═════ Source extract ═════

You can follow along and play with this notebook by clicking the badge below

[![Open In Colab](https://colab.research.google.com/assets/colab-badge.svg)](https://colab.research.google.com/github/jasongfleischer/UCSD_COGS118A/blob/main/Notebooks/Lecture_02_feature_representation.ipynb)


# Feature representation

1. Standardizing (z-transform), log transform, and other normalizations
2. One hot encoding
3. Representing image data

In [None]:
import pandas as pd
import matplotlib.pyplot as plt
import matplotlib.image as mpimg
import numpy as np
from sklearn.preprocessing import StandardScaler, OneHotEncoder
#also in preprocessing: QunatileTransformer, MinMaxScaler and others!

from PIL import Image
import seaborn as sns

import requests # need to use HTTP stream to load data from Github inside Google Colab

In [None]:
penguins = sns.load_dataset('penguins').dropna() # dropna() gets rid of rows with missing data
penguins

# 1. StandardScaler() et al.
Let's re-scale the real valued inputs.  If we have variables that are a couple of orders of magnitude higher numbers than others, some machine learning algorithms will key on the big values and ignore the small values

In [None]:
X = penguins.drop(['species','island','sex'], axis=1)

X

In [None]:
X.hist(); 
plt.tight_layout(); #necessary to keep the subfigure titles from overlapping other rows

In [None]:
# the data is now z-transformed... this is "standard deviations from the mean of the column" now
X_s = pd.DataFrame( StandardScaler().fit_transform(X), columns=X.columns, index=X.index)

X_s

In [None]:
X_s.hist(); 
plt.tight_layout(); 

In [None]:
X_l = X.apply(lambda x: np.log(x)) #log transform the data to make it look more normal

X_l.hist() 
plt.tight_layout(); 

In [None]:
# log transform and then scale...  its still not really normal but it is less skew on some body & bill measures
X_ls = pd.DataFrame( StandardScaler().fit_transform(X_l), columns=X_l.columns, index=X_l.index)

═════ Rows ═════

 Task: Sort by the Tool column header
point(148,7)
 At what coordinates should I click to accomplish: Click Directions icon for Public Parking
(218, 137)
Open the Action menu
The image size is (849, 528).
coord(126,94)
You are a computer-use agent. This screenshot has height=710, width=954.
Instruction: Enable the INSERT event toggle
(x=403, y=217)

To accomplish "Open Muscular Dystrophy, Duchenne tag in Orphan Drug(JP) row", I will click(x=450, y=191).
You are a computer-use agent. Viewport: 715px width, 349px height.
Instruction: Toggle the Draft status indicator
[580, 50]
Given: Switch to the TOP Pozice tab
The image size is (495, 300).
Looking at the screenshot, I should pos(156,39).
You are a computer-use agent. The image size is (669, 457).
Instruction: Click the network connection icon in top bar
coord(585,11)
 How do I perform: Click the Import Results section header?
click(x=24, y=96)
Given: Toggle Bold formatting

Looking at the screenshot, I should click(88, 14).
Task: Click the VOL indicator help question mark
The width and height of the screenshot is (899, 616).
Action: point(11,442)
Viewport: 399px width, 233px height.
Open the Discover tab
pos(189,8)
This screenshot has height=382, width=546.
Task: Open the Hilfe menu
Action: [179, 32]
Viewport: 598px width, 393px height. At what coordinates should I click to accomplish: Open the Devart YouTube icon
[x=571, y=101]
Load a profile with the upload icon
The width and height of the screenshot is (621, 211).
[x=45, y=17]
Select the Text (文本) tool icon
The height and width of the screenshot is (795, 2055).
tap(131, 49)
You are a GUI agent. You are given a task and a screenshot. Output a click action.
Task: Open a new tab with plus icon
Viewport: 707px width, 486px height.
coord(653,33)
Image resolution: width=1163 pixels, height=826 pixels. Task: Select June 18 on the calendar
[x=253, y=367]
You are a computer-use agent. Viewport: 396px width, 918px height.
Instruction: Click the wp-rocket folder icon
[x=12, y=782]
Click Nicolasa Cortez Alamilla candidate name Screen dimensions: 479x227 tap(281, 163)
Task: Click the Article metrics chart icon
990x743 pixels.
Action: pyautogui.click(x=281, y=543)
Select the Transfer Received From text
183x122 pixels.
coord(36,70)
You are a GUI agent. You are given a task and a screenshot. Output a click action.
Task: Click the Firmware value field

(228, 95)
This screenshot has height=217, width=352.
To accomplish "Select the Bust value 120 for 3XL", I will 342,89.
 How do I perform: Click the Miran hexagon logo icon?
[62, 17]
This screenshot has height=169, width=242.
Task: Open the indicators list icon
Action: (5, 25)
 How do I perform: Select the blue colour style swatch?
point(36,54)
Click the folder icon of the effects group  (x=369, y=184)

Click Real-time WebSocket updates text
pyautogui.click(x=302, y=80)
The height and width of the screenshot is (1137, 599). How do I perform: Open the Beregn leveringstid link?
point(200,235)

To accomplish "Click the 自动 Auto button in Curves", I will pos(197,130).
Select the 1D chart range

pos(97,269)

═════

» **Goal**
Rewrite the feature representation notebook from "from PIL import" up to and including "StandardScaler() et al.", renaming "missing data" to "empty values".

» **Final result**
from PIL import Image
import seaborn as sns

import requests # need to use HTTP stream to load data from Github inside Google Colab

In [None]:
penguins = sns.load_dataset('penguins').dropna() # dropna() gets rid of rows with empty values
penguins

# 1. StandardScaler() et al.